**Data for the task**
BEGIN

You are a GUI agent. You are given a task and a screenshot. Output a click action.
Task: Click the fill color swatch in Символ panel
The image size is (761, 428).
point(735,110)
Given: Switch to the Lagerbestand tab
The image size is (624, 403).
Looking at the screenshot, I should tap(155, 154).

END
BEGIN

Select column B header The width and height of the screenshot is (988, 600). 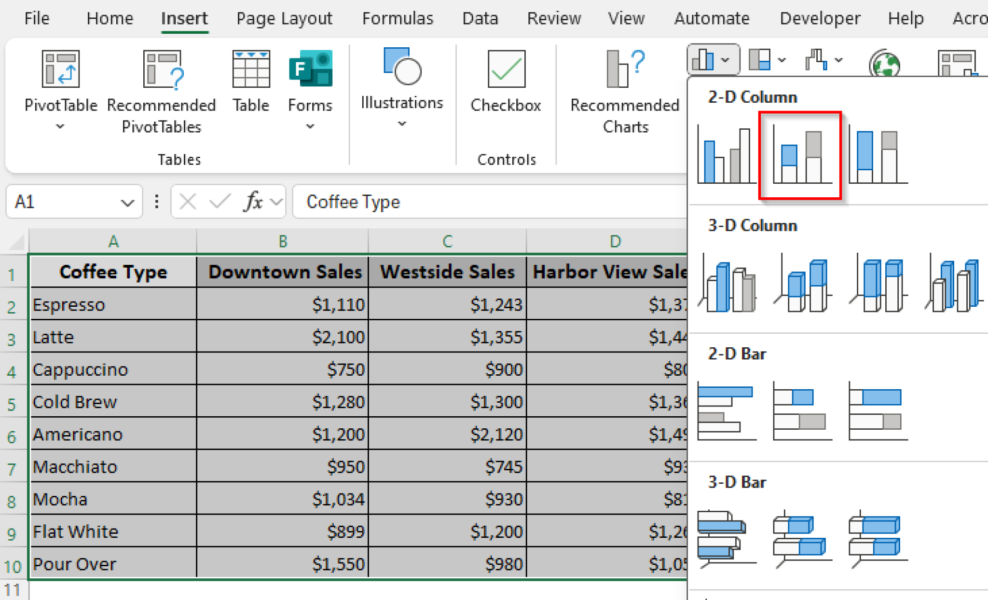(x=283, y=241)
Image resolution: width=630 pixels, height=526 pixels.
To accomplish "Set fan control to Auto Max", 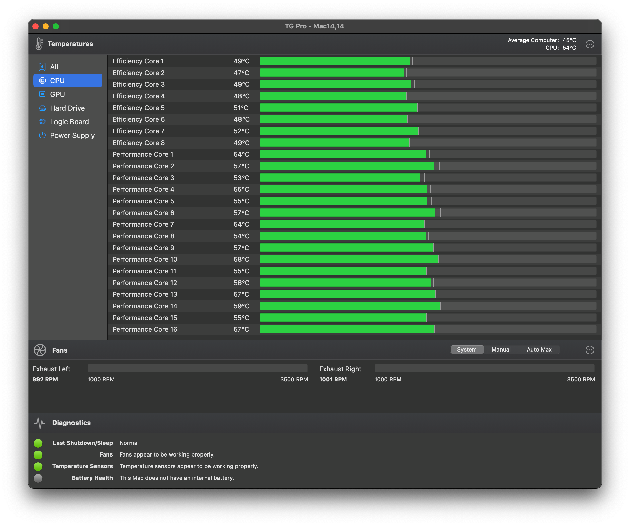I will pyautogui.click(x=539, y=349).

END

**Work request**
After locating the line with "You are a GUI" in the material above, return it and each line after it exactly, ending at the line with "Given: Switch to the Lagerbestand tab".

**Solution for this task**
You are a GUI agent. You are given a task and a screenshot. Output a click action.
Task: Click the fill color swatch in Символ panel
The image size is (761, 428).
point(735,110)
Given: Switch to the Lagerbestand tab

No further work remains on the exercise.